This grave stele was found in an ancient burial ground in 1930 in Bad Cannstatt (Stuttgart), and it commemorates two brothers, named Aurelius Saluda and Aurelius Regrethus, who lived in the third century. They were likely to be mercenaries, and more specifically cataphracts, or heavily armored cavalrymen.
Another term used in ancient times for cataphracts was clinabari, which is derived from Greek and meant “camp oven bearers,” probably a humorous comparison between the heated armored soldiers under the burning sun and an oven. According to the inscriptions, the two brothers served in the Ala Firma Catafractaria, a unit established in Mesopotamia and deployed all the way to the northern frontier of the Roman Empire from 222 to 235 in order to fight against the Alemanni.
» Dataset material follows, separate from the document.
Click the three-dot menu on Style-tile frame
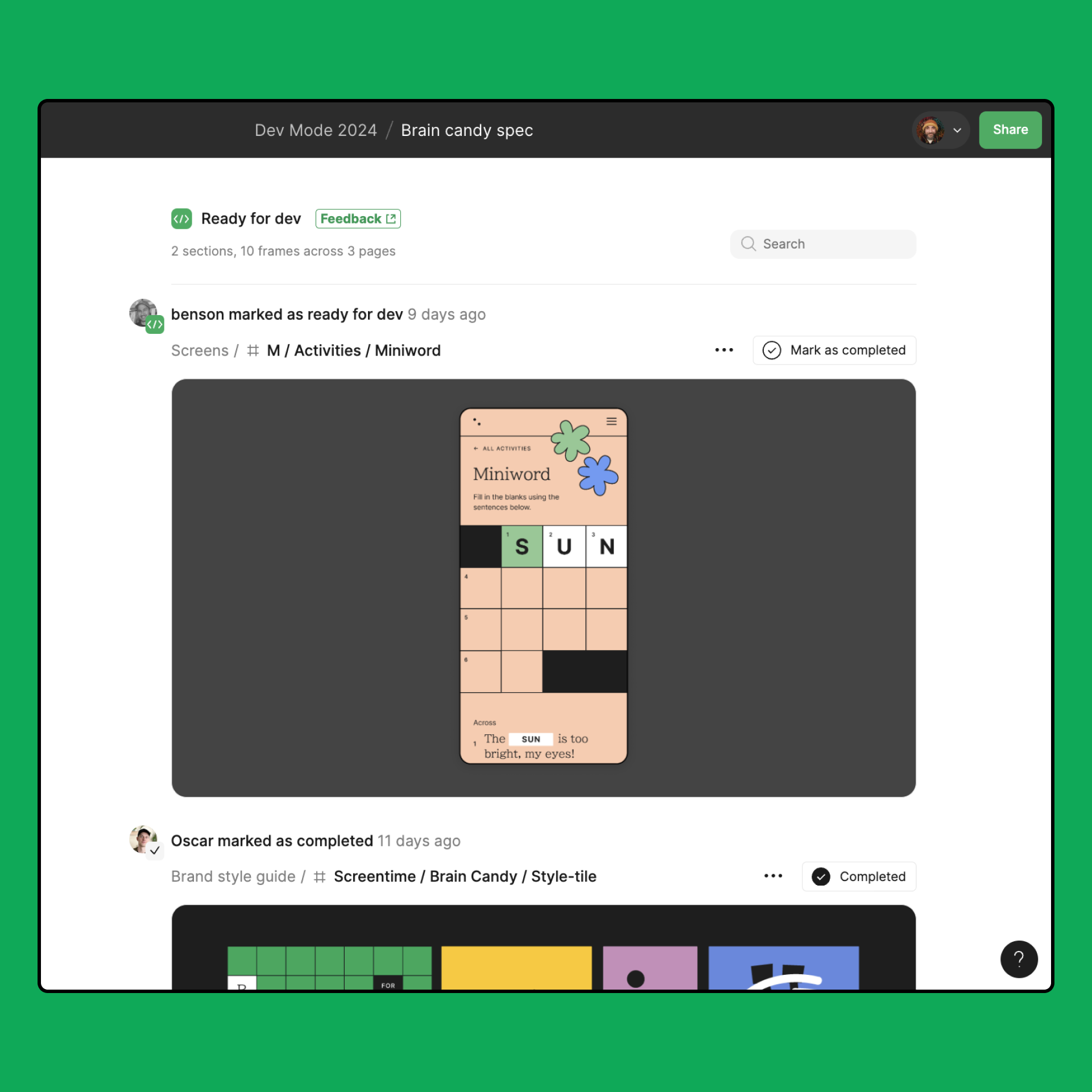The image size is (1092, 1092). coord(774,876)
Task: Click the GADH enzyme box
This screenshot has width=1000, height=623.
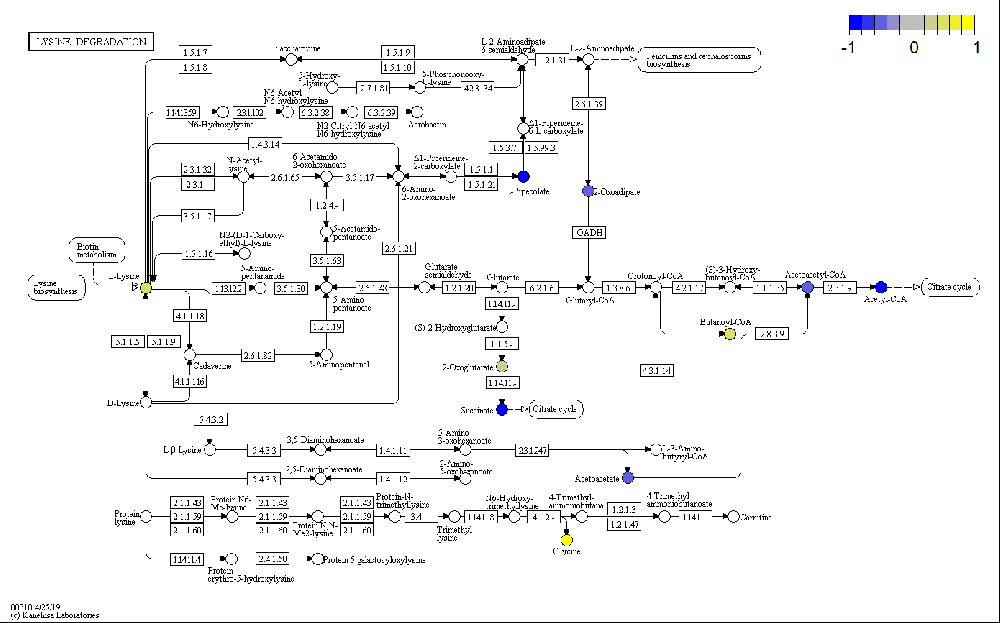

Because of how powerful the units of cataphracts were in ancient warfare, before being deployed by the Romans the brothers had probably already fought many battles (and lived many adventures) together all around the ancient world, to eventually meet their ends fighting against a Germanic tribe, in what’s likely to be the battle of Harzhorn, 235.
This funerary monument is a beautiful and important testimony of how articulate and diverse the Roman army was, and the fascinating story it tells about two skillful warriors from ancient times can be still appreciated by us. Today the stele is preserved in Landesmuseum Württemberg.